Khan academy -> probabilities 1

what would be said probability?


and what would be a good statistic text to stop being so dumb?

P = sum([n!/(k!*(n-k)!)]*(1/2)^k*(1 - 1/2)^(n-k)) with n = 3, 2<=k<=3

P = 1/2

>>2838792
Fuck off you cunt I went to Jedi Academy. Eat shit.

its 50%

>2838797
It took an americunt engineer to explain it properly to you guys

>>2838785
Bingo. The question is asking the probability of it landing on heads at least two times. So you take the probability of it landing on heads twice (.25) and the probability of it landing thrice (.125), and you add those two to get the answer.

Everybody else is retarded and a troll.

12.25
>0.5*0.5*0.5
fuck yeah year 10 maths!

>>2838831
you are not completely correct. There are 3 ways for it to land on heads twice. Refer to >2838797
That is the correct answer.

>>2838832
just reread the question. .
0.25+12.5
P(2heads)+P(3heads)

>>2838831
No. Use a binomial distribution, like >>2838797
It is you who is retarded and a troll.

Let me break it down for you guys. There are 4 possible events that satisfy OPs question.
1) heads, tails, heads P_1 = (1/2)*(1 - 1/2)*(1/2) = 1/8)
2) heads, heads, tails P_2 = (1/2)*(1/2)*(1 - 1/2) = 1/8
3) tails, heads, heads P_3 = (1 - 1/2)*(1/2)*(1/2) = 1/8
4) heads, heads, heads P_4 = (1/2)*(1/2)*(1/2) = 1/8
P = P_1 + P_2 + P_3 + P_4 = 4*(1/8) = 1/2
>schooled by engineer suckas

binomial(2,3,0.5) + binomial(3,3,0.5)
= 0.5

Its not really 50% right?


Can someone explain that to me.

>>2838876
This. P=.5

>>2838900
it's already been explained. P = 1/2 = 0.5 which is the same as saying P = 50%

50%

The outcome of each flip does not affect the outcome fo the next flip. Each flip is a separate event and the probability stays at 50% for each.
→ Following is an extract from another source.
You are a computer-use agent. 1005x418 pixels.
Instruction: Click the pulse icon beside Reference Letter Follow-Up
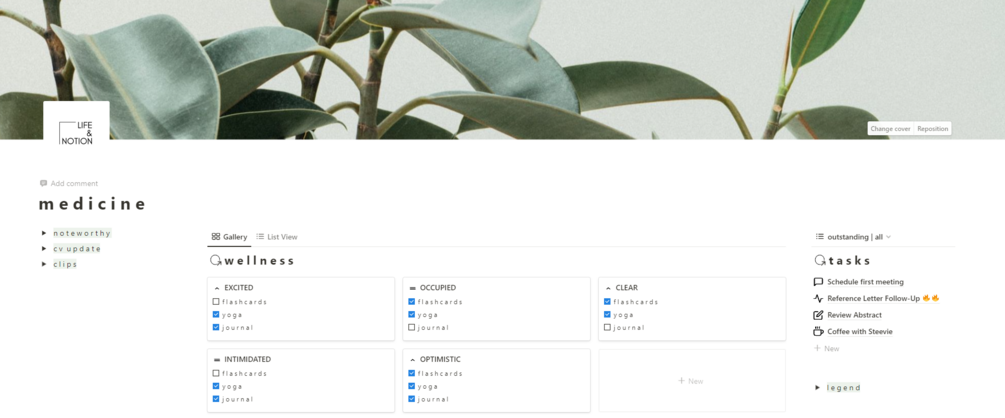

old troll is old, yet people still fall for it

You don't even need fancy maths. Basic arithmetic and reason will do.

Each coin can land on either heads or tails.
If the probability of of it landing on heads twice was less than 50%, that means the probability of it landing tails twice would be MORE than 50%.
And since you know heads is just as likely as tails, this cannot be right.

>>2838900
HHH
HHT
HTT
TTT
4 outcomes. 2 with 2+ heads.

>>2838938
hurr durr
HTH
Duererererrdd

P={1:3, 1:2}

Guys can you help me with this?

You roll a dice 3 times, what is the chance of getting one or more 5's?

>>2838797
not sure if trolling or just retarded

>>2838922
your double trolling
because theres 50% for the first one
and then another 50% for the second one

so 25%?

>>2838960
ok, lemme brake it down for you.
3*{H:T}
{H}{H}{H:T}
{H, H, H} = 3/6 = 1:2
{H, H, T} = 2/6 = 1:3
P = {1:3, 1:2}

>>2838985
Really? You must be really retarded.
The law of averages does not apply in coin flips. You have to remember that each coin flip is independent.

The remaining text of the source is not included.